BEGIN ROWS

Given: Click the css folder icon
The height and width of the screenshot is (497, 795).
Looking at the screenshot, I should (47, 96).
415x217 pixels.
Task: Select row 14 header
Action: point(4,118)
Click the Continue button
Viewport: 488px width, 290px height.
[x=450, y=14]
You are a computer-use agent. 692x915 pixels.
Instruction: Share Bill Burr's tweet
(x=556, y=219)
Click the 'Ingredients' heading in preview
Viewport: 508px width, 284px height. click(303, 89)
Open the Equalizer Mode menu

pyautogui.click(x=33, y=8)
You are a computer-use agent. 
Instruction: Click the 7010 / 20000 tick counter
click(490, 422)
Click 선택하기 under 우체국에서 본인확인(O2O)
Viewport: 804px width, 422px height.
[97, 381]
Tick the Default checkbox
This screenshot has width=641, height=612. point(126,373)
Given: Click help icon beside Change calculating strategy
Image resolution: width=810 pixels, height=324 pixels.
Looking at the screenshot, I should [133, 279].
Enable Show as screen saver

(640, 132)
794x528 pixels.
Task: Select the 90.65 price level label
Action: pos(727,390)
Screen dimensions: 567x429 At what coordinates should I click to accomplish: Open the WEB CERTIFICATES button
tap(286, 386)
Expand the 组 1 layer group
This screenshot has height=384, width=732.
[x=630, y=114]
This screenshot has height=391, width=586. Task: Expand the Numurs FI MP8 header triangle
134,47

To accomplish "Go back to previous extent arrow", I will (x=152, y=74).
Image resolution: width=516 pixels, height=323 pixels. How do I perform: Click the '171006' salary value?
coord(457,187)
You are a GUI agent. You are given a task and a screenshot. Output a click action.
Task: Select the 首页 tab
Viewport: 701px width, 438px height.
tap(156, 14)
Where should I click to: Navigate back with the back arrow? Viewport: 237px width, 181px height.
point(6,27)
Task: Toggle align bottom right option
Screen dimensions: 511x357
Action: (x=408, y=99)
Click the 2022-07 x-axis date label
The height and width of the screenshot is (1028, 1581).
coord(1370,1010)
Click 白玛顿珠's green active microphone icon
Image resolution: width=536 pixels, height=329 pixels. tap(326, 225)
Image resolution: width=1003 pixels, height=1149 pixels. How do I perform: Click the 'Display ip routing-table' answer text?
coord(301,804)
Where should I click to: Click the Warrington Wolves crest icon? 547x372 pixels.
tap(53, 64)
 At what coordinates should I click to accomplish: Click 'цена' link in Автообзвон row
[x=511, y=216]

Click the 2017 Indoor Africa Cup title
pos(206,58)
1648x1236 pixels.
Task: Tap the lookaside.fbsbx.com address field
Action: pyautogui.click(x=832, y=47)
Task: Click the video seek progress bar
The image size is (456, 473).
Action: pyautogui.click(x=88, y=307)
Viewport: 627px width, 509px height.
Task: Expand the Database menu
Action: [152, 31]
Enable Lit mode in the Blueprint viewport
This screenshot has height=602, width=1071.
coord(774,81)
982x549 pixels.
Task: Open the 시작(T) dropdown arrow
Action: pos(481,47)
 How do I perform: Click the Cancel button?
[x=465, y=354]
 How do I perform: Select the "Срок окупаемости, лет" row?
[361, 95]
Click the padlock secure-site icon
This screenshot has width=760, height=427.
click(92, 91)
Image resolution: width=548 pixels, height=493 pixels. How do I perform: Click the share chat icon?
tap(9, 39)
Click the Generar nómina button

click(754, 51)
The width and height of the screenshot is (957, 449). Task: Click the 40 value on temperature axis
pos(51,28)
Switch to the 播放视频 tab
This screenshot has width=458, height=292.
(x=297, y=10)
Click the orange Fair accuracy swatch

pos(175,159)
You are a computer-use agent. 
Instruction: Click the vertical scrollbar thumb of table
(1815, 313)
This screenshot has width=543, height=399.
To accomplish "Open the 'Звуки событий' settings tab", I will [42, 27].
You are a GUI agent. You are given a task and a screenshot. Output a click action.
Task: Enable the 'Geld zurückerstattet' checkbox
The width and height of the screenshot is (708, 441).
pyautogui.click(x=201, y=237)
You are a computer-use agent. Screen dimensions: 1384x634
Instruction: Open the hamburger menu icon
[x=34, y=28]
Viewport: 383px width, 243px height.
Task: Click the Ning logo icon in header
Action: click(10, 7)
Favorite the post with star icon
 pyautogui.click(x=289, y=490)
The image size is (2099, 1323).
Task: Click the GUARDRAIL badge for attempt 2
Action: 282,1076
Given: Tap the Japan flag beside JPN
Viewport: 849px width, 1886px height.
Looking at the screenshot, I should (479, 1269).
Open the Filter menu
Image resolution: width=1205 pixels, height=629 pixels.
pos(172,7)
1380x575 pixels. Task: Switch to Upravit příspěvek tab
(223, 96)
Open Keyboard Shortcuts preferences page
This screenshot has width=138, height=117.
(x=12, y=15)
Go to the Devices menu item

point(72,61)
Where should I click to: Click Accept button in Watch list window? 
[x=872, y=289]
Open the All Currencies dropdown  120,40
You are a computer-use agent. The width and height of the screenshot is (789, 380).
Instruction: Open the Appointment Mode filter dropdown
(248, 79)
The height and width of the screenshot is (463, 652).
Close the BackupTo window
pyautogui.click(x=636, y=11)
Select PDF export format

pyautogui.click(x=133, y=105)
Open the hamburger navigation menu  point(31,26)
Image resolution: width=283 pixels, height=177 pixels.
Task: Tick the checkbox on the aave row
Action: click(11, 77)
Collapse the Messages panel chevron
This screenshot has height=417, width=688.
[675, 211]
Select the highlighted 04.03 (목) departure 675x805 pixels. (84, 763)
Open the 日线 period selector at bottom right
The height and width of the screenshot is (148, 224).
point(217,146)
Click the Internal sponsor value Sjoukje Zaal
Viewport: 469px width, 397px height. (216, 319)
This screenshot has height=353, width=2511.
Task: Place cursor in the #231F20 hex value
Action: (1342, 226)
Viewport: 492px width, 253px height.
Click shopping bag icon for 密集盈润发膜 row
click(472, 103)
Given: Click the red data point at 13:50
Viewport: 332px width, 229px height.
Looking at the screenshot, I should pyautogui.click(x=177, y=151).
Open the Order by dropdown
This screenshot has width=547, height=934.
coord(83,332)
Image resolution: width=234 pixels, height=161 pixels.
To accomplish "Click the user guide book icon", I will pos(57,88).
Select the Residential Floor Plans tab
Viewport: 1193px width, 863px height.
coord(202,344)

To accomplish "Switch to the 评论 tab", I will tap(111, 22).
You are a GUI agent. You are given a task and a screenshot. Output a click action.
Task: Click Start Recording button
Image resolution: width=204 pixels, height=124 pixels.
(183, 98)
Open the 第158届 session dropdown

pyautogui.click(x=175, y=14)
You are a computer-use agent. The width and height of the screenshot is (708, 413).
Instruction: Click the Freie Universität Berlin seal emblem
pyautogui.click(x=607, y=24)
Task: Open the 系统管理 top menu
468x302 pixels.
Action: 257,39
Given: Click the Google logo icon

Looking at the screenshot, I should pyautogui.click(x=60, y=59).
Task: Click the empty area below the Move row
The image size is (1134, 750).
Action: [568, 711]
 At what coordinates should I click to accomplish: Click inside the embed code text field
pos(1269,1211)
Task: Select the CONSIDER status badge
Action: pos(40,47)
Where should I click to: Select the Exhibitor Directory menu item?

END ROWS

▶ [INSTRUCTION]: Can you render the records as a numbered list, starting at the very first line and stopping after the line that contains "(x=556, y=219)", with blank lines left out?

▶ [RESPONSE TO THIS TASK]:
1. Given: Click the css folder icon
2. The height and width of the screenshot is (497, 795).
3. Looking at the screenshot, I should (47, 96).
4. 415x217 pixels.
5. Task: Select row 14 header
6. Action: point(4,118)
7. Click the Continue button
8. Viewport: 488px width, 290px height.
9. [x=450, y=14]
10. You are a computer-use agent. 692x915 pixels.
11. Instruction: Share Bill Burr's tweet
12. (x=556, y=219)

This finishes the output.